* PROBLEM STATEMENT *
Produce exactly the lines from the one holding "Instruction: Toggle Obligatoire" through the last line of the data below, with every picture left out.

* THE RECORDS *
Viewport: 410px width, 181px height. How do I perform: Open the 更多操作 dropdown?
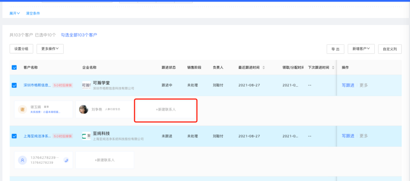pyautogui.click(x=50, y=49)
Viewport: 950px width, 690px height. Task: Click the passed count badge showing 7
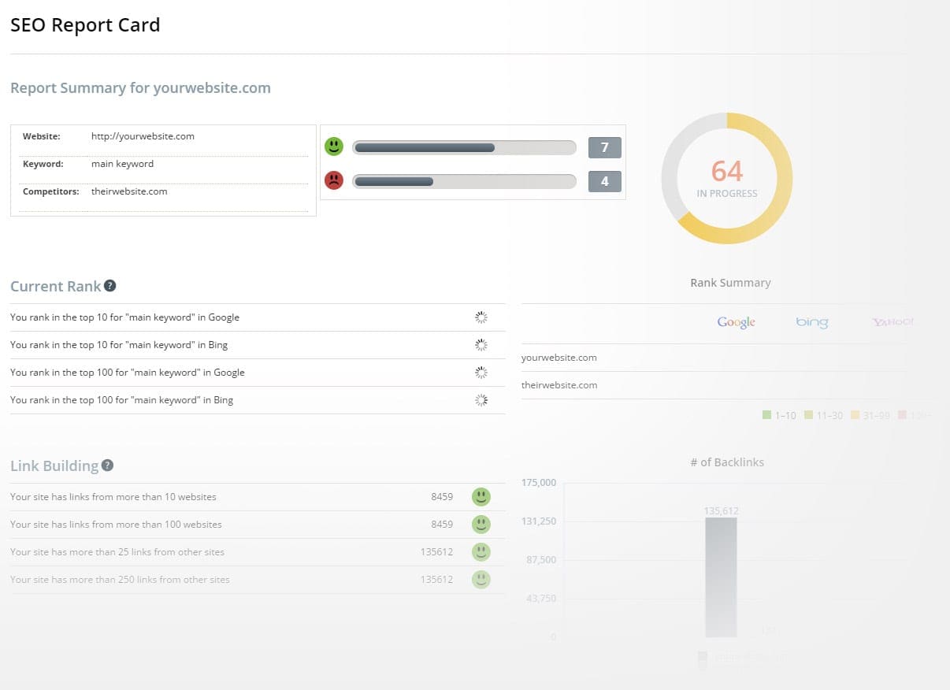604,147
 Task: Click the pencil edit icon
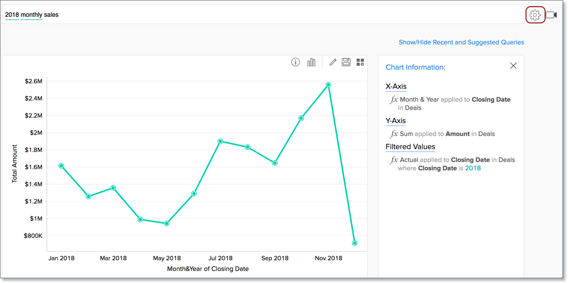point(333,62)
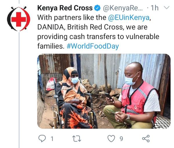Click the Kenya Red Cross display name
This screenshot has height=148, width=174.
[65, 8]
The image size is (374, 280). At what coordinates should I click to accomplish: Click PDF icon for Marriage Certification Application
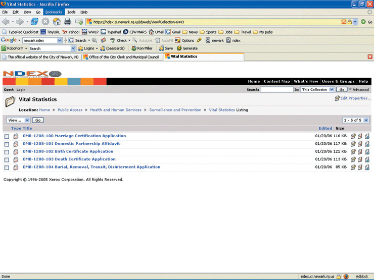pos(16,136)
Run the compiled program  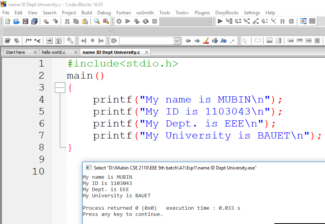(128, 21)
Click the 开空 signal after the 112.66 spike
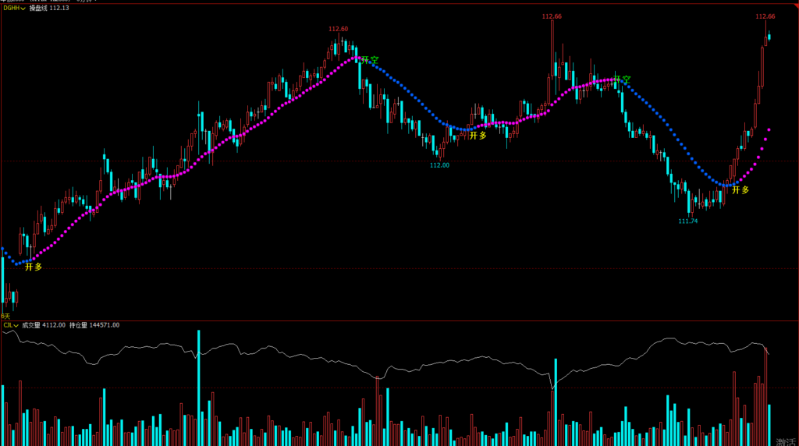Viewport: 799px width, 446px height. [622, 80]
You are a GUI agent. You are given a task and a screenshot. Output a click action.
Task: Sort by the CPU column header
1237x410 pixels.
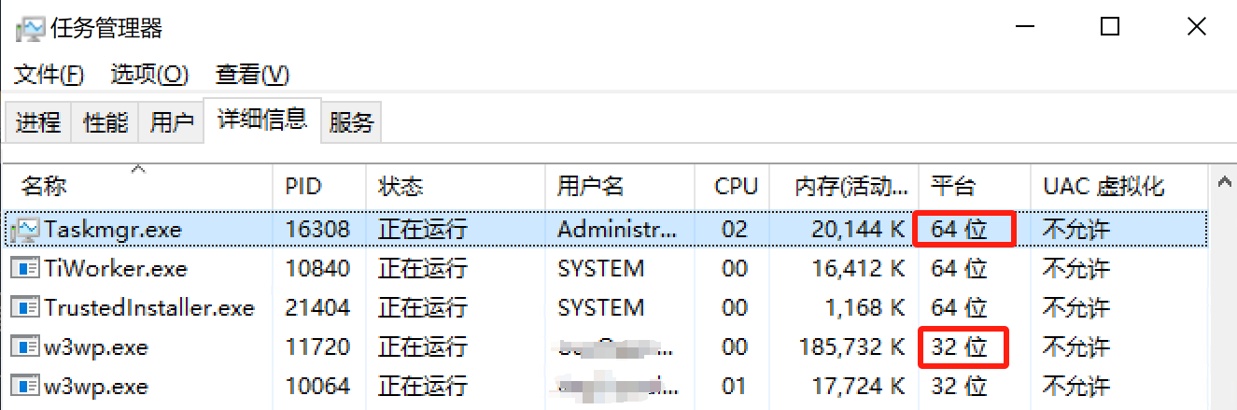coord(736,187)
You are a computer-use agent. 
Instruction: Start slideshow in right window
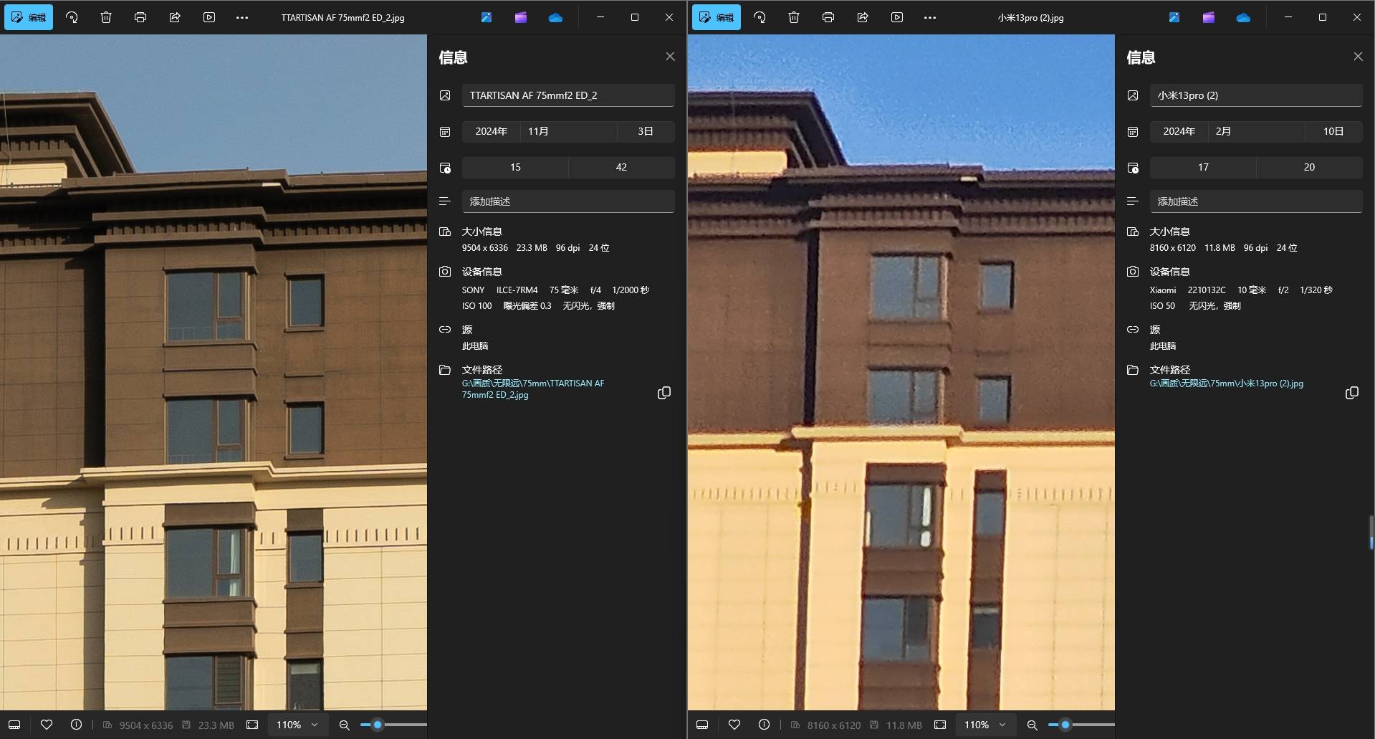pyautogui.click(x=897, y=17)
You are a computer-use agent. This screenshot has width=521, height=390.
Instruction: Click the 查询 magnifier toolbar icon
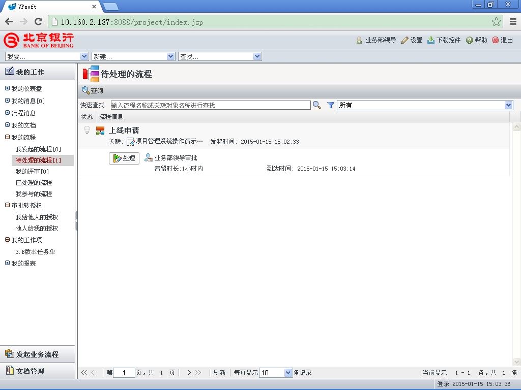click(85, 90)
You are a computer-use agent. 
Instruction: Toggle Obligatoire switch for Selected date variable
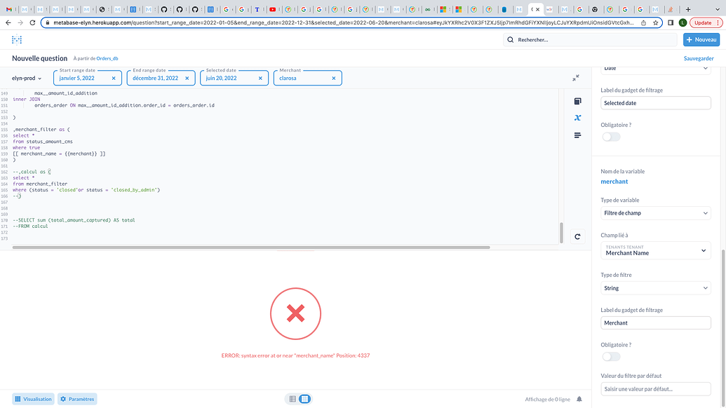[x=610, y=137]
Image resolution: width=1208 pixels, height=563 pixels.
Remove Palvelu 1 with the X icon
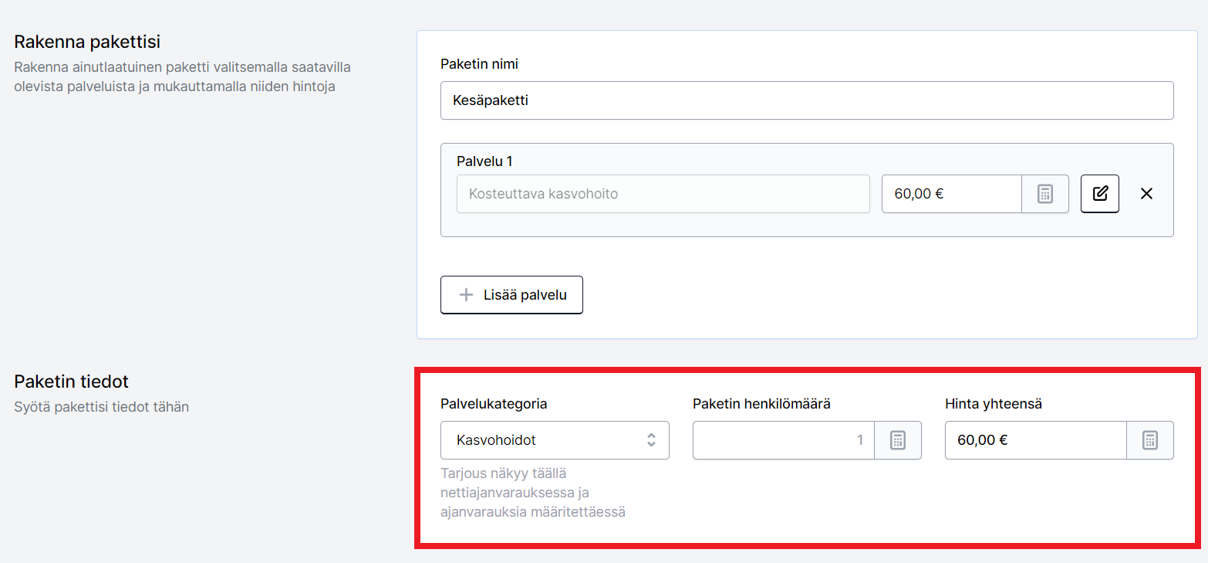1146,194
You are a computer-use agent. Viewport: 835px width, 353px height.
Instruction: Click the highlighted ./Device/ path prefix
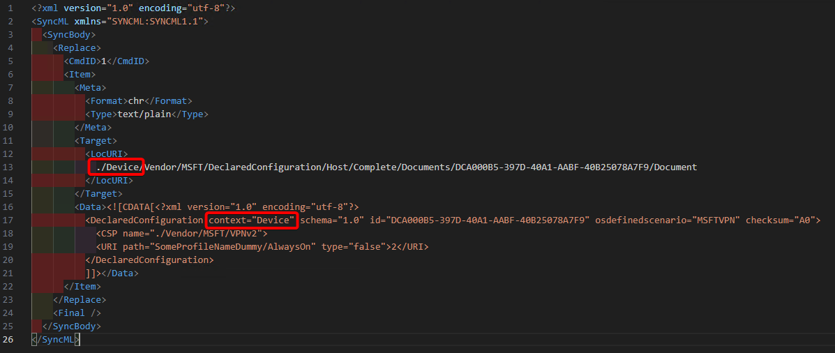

* RESPONSE TO THE TASK *
Instruction: Toggle Obligatoire switch for Selected date variable
[x=610, y=137]
Image resolution: width=1208 pixels, height=563 pixels.
Remove Palvelu 1 with the X icon
1146,194
You are a computer-use agent. Viewport: 835px width, 353px height.
Instruction: Click the highlighted ./Device/ path prefix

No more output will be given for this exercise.